* TASK INPUTS *
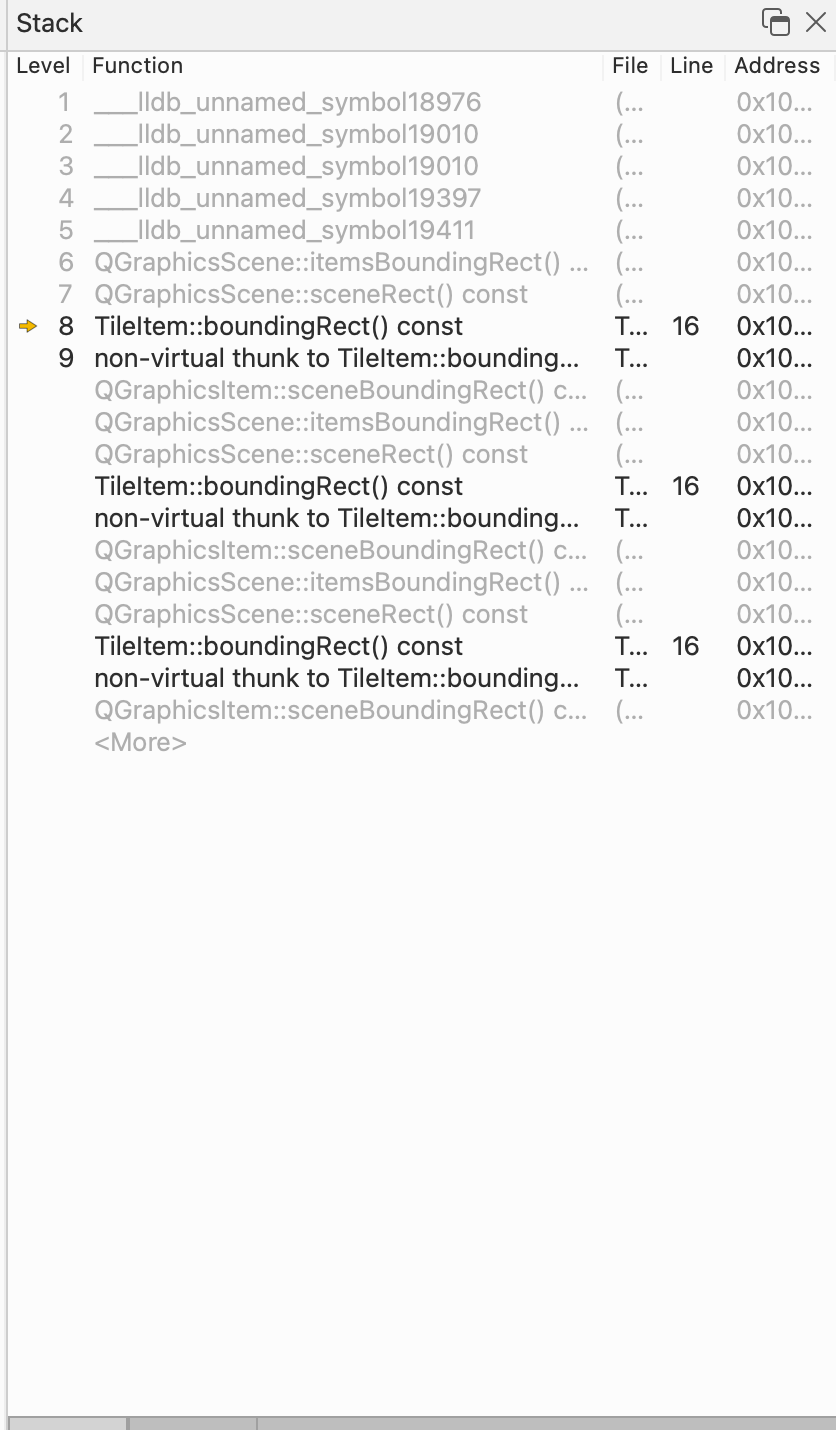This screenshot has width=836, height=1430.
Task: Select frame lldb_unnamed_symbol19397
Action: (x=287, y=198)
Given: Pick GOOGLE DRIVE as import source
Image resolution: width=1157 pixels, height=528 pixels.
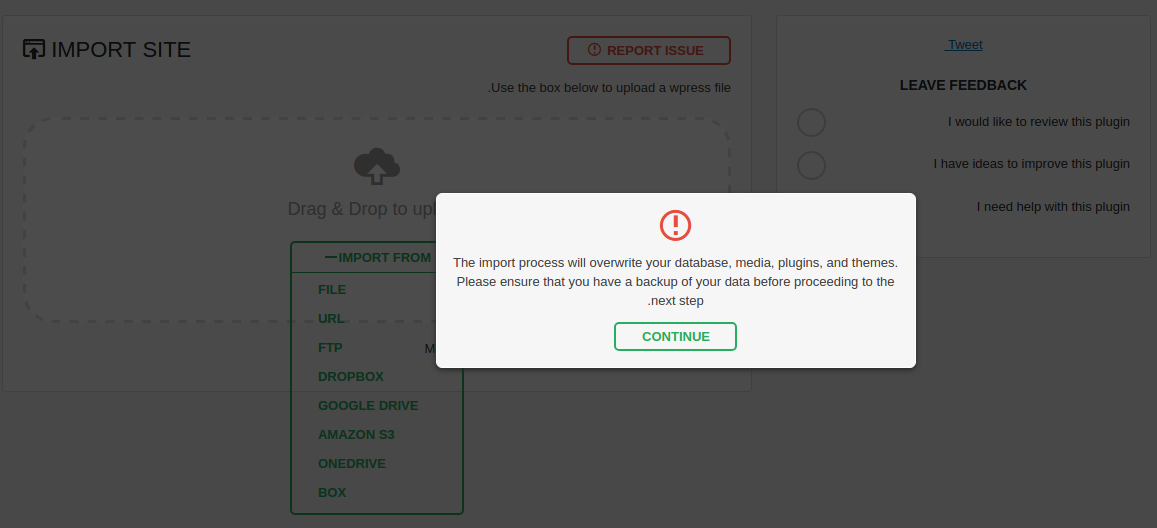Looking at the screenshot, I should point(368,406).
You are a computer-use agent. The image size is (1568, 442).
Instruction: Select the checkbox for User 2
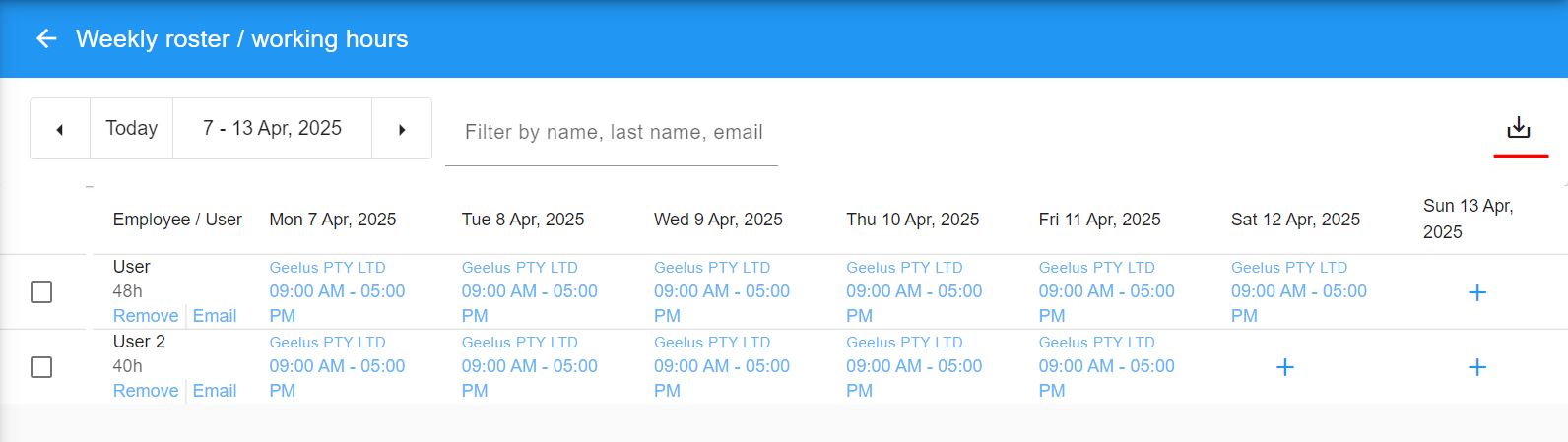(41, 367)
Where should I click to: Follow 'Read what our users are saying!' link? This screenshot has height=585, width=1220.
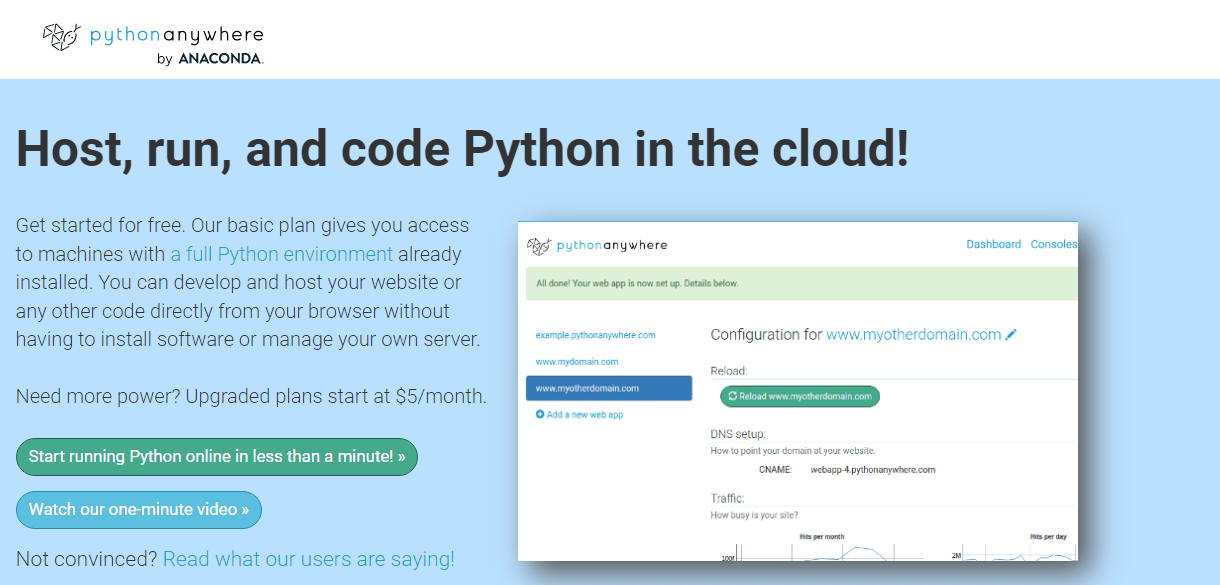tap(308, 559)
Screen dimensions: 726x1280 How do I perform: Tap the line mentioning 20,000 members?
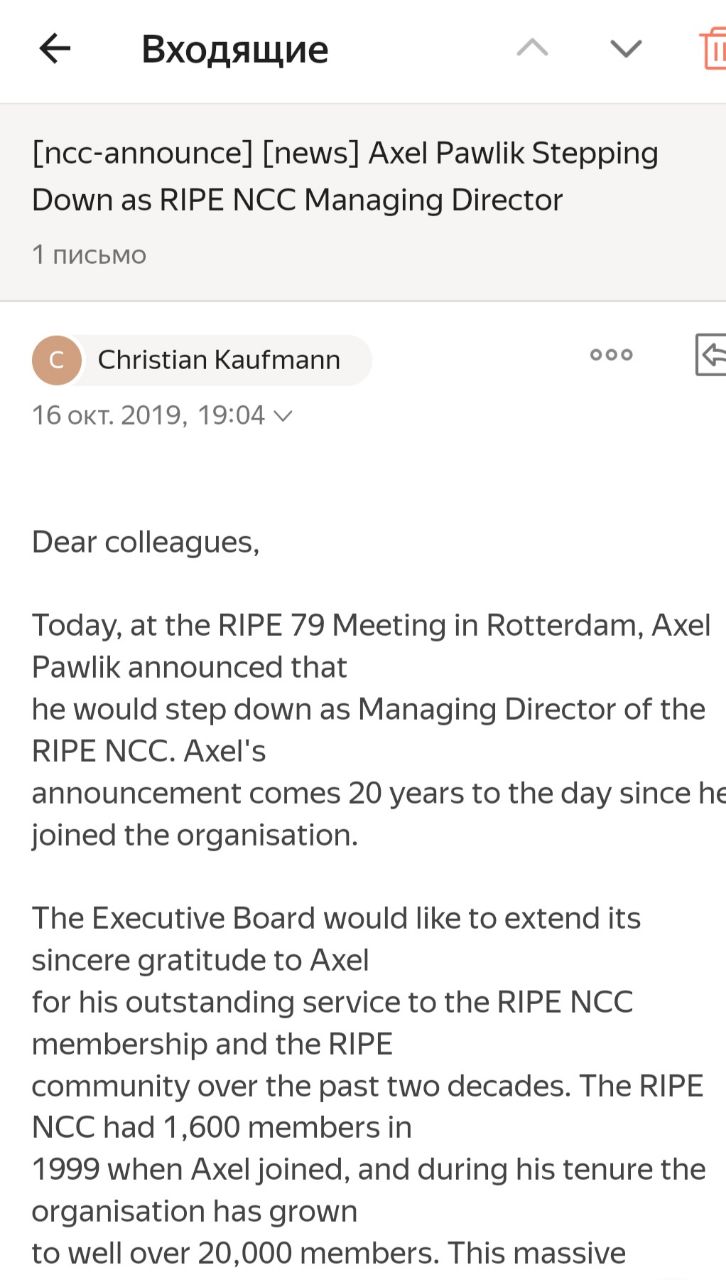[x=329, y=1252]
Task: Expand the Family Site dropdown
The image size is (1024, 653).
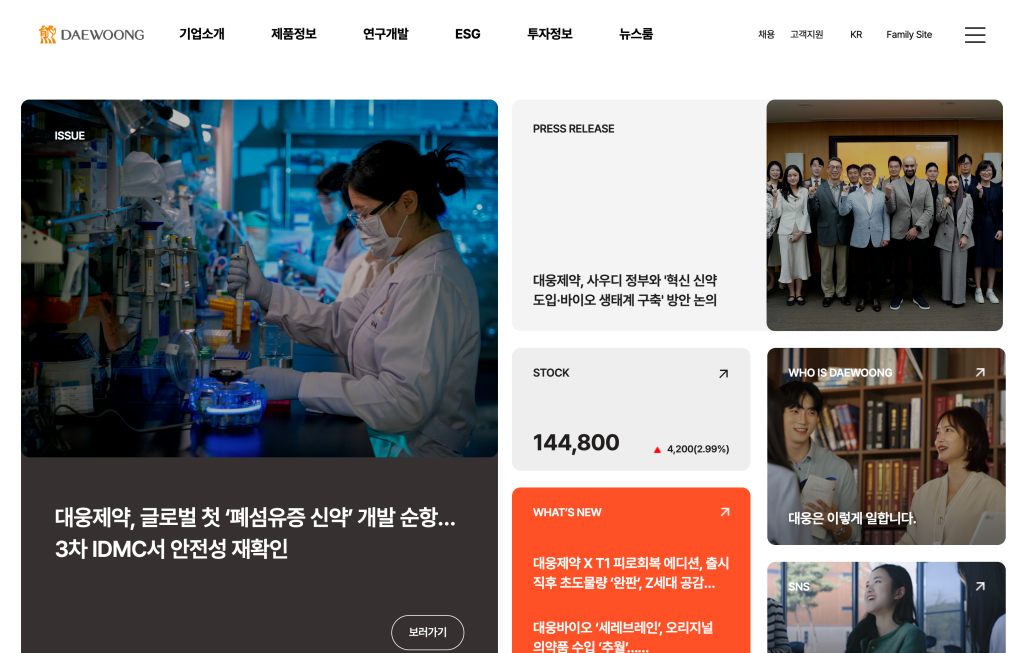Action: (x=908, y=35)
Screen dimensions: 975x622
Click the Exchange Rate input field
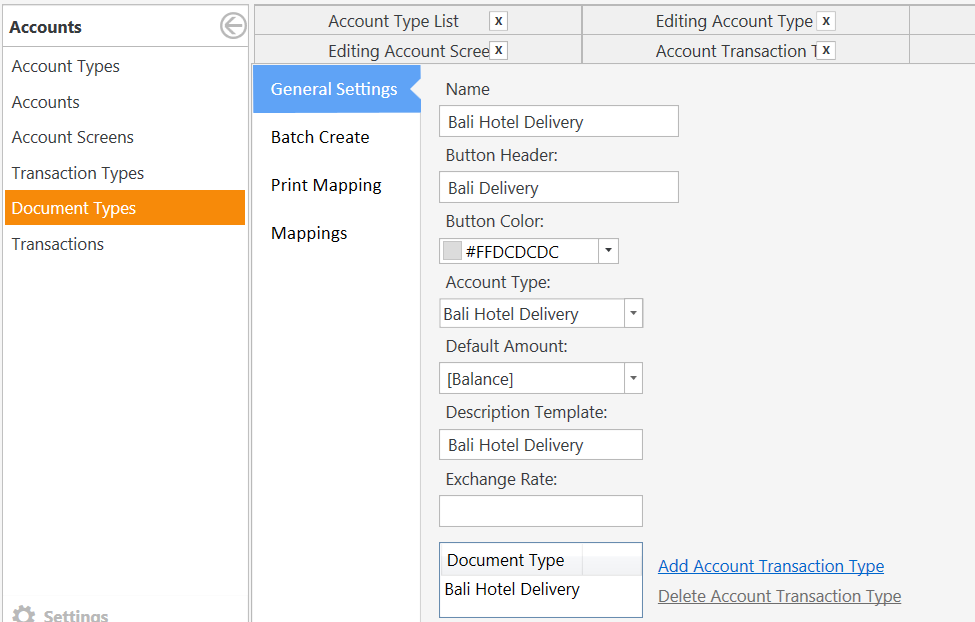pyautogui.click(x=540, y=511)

* WRITTEN EXERCISE *
Turn the stretch from the line containing "Where should I" through the end of the rows into a Markdown table with the columns Number and Line text. Skip blank lines and leave the pictures out.

* CORRECT ANSWER *
| Number | Line text |
|---|---|
| 1 | Where should I click to: Follow 'Read what our users are saying!' link? This screenshot has height=585, width=1220. |
| 2 | tap(308, 559) |
| 3 | Screen dimensions: 726x1280 How do I perform: Tap the line mentioning 20,000 members? |
| 4 | [x=329, y=1252] |
| 5 | Task: Expand the Family Site dropdown |
| 6 | The image size is (1024, 653). |
| 7 | Action: (x=908, y=35) |
| 8 | Screen dimensions: 975x622 |
| 9 | Click the Exchange Rate input field |
| 10 | pyautogui.click(x=540, y=511) |